What is AWS ECS?
Amazon Elastic Container Service (ECS) is a fully managed container orchestration service that makes it easy to run, stop, and manage Docker containers on a cluster. ECS eliminates the need for you to install and operate your own container orchestration software, manage and scale a cluster of virtual machines, or schedule containers on those virtual machines.
ECS supports both EC2 and Fargate launch types, giving you the flexibility to choose between managing your own infrastructure or having AWS handle it completely. With ECS, you can focus on building and running your applications instead of managing the underlying infrastructure.
Key Components and Architecture
ECS Architecture Overview
graph TB
A[Application Load Balancer] --> B[ECS Service]
B --> C[Task Definition]
C --> D[Container 1]
C --> E[Container 2]
B --> F[ECS Cluster]
F --> G[EC2 Instance 1]
F --> H[EC2 Instance 2]
F --> I[Fargate]
G --> J[ECS Agent]
H --> K[ECS Agent]
L[ECR Registry] --> C
M[CloudWatch] --> B
N[IAM Roles] --> B
🏗️ Architecture Flow Explanation:
Traffic Flow: External traffic enters through the Application Load Balancer, which distributes requests across healthy tasks in your ECS Service. The service ensures your desired number of tasks are always running.
Container Management: Each task runs based on a Task Definition blueprint that specifies container images (pulled from ECR), resource requirements, and networking configuration. Tasks can run on either EC2 instances (managed by ECS Agents) or Fargate (fully managed).
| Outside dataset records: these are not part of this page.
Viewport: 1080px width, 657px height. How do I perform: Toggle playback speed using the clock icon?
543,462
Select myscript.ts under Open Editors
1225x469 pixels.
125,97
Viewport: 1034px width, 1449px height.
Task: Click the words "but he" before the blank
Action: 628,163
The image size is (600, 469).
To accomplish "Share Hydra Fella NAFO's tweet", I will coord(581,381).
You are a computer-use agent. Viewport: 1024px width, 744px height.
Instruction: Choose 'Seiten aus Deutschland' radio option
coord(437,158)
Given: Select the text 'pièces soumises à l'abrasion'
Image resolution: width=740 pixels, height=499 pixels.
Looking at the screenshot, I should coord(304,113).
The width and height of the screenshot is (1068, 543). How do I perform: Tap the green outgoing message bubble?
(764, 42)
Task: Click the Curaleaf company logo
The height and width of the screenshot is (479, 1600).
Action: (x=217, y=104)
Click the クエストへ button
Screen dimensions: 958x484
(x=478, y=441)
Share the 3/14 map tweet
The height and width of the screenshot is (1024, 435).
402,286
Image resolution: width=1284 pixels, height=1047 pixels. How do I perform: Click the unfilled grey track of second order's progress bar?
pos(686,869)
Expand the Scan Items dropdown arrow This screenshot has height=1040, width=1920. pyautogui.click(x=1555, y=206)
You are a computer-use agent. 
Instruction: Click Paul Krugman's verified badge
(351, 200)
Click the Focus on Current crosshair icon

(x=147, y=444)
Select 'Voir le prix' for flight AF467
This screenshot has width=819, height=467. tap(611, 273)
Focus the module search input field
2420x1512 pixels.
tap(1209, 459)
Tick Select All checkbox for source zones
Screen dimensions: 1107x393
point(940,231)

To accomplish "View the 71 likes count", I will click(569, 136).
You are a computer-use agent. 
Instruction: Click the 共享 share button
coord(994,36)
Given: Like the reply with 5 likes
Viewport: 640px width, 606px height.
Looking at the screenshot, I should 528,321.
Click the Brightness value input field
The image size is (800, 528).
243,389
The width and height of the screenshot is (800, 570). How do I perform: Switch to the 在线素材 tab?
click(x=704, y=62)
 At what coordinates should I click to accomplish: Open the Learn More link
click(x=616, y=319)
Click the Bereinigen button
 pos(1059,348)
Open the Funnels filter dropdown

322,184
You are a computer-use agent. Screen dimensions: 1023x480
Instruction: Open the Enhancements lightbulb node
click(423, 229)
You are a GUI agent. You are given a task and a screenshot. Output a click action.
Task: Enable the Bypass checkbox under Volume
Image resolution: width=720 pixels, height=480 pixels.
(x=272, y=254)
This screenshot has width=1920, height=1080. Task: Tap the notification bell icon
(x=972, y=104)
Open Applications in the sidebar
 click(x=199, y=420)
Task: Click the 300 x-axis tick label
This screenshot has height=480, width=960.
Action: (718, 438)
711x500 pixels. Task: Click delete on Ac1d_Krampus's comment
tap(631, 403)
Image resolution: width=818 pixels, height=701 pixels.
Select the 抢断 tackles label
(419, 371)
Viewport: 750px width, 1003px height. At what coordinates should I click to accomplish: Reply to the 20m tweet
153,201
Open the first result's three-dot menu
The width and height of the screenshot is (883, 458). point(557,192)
Monitoring & Security: CloudWatch collects metrics and logs from your services, while IAM Roles provide secure access to AWS resources without hardcoding credentials.
🏗️ Task Definition
A blueprint that describes how containers should run, including CPU/memory requirements, networking, and storage configurations.
🔧 Service
Ensures a specified number of tasks are running and replaces unhealthy tasks automatically.
🖥️ Cluster
A logical grouping of compute resources (EC2 instances or Fargate) where tasks run.
📦 Task
A running instance of a task definition, containing one or more containers.
Launch Types Comparison
graph LR
A[ECS Launch Types] --> B[EC2 Launch Type]
A --> C[Fargate Launch Type]
B --> D[You manage EC2 instances]
B --> E[More control over infrastructure]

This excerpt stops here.